- Born: Rengasamy Chidambara Bharathi 5 June 1905 Madurai, British India
- Died: 30 April 1987 (aged 81)
- Occupation: nationalist
- Spouse: Pichai Ammal
- Children: 1 daughter

= R. Chidambara Bharathi =

R. Chidambara Bharathi (5 June 1905 – 30 April 1987) was a freedom fighter and nationalist who spent 14 years in various prisons in northern India. He was also former Member of the Legislative Assembly of Tamil Nadu.

He was arrested several times by then British police and tried by then British law. After independence he participated in national politics and was a close friend of K. Kamaraj. He was elected to the Tamil Nadu legislative assembly as an Indian National Congress candidate from Manamadurai constituency in 1957 election. After the split in Congress, he joined Syndicate Congress led by Nijalingappa. He received Tamira Patra, the highest honour given to a freedom fighter in India. He died on 30 April 1987.

== Early life ==
R. Chidambara Bharathi was born on 5 June 1905, as sixteenth son of Rengasamy Servai and Ponnammal at their Ramayana Chavadi residence in North Masi Street, Madurai. He had eight elder brothers and seven elder sisters. When he was five years old his father died, and his old mother took care of him. He had to stop his studies due to his poverty. He was attracted by Subramnya Siva, a revolutionary freedom fighter.
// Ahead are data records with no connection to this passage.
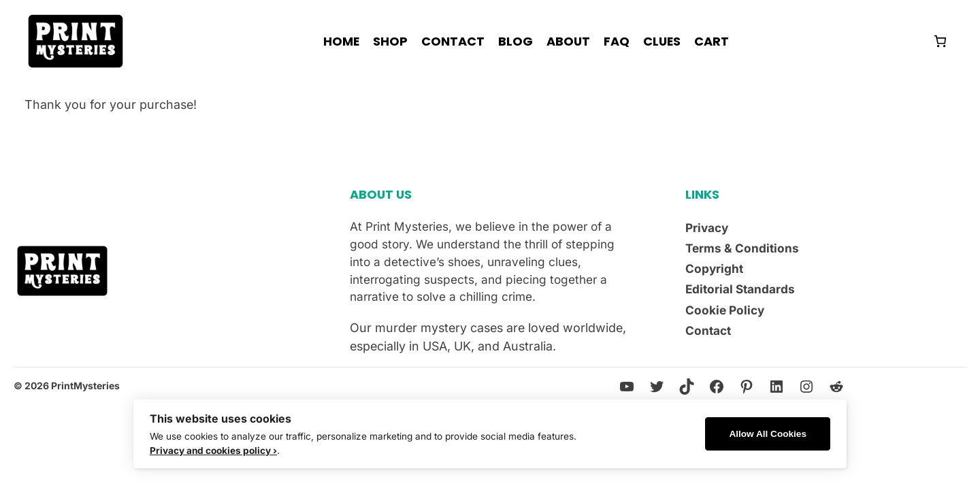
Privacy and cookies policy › (213, 451)
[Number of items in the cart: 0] (940, 41)
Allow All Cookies (768, 434)
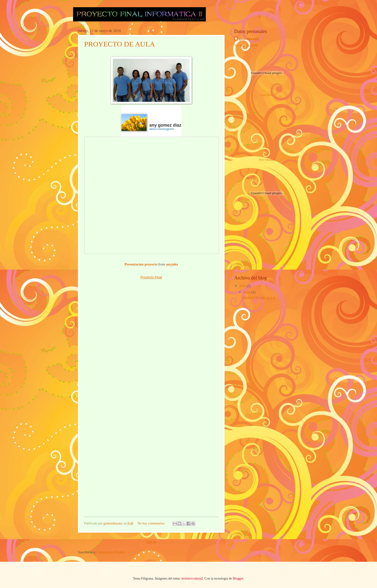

He spent two years in Siva's Papparaptti Ashram and grew as a nationalist with progressive thoughts.

== Freedom struggle ==
Bharathi joined the left-wing congress led by Lokamanya Tilak. He was declared wanted by British police on many cases filed by the British police, particularly in the acid blast case, in which he threw acid pots on the then Superintendent of Police of Madurai district, Theechatti Govindan Nayar. He spent a total of 14 years in many North Indian prisons. After his release, he married cousin, Pitchai Ammal. They had a daughter.

== Political life ==
After independence, He was elected as a member of All India Congress Committee and served for two years. He contested the state Assembly elections in Tamil Nadu in 1956 from Manamadurai Constituency and got elected and served the full five-year tenure.

== Awards ==
Bharathi was a recipient of many awards, including the Tamira Patara award from the then Prime minister Indira Gandhi, the highest Award given to an Indian freedom fighter.

He served as the President of Tamil Nadu Freedom fighters Association until his death.

He died at the age of 82 on 30 April 1987 at his home in Arappalayam. He was survived by his daughter.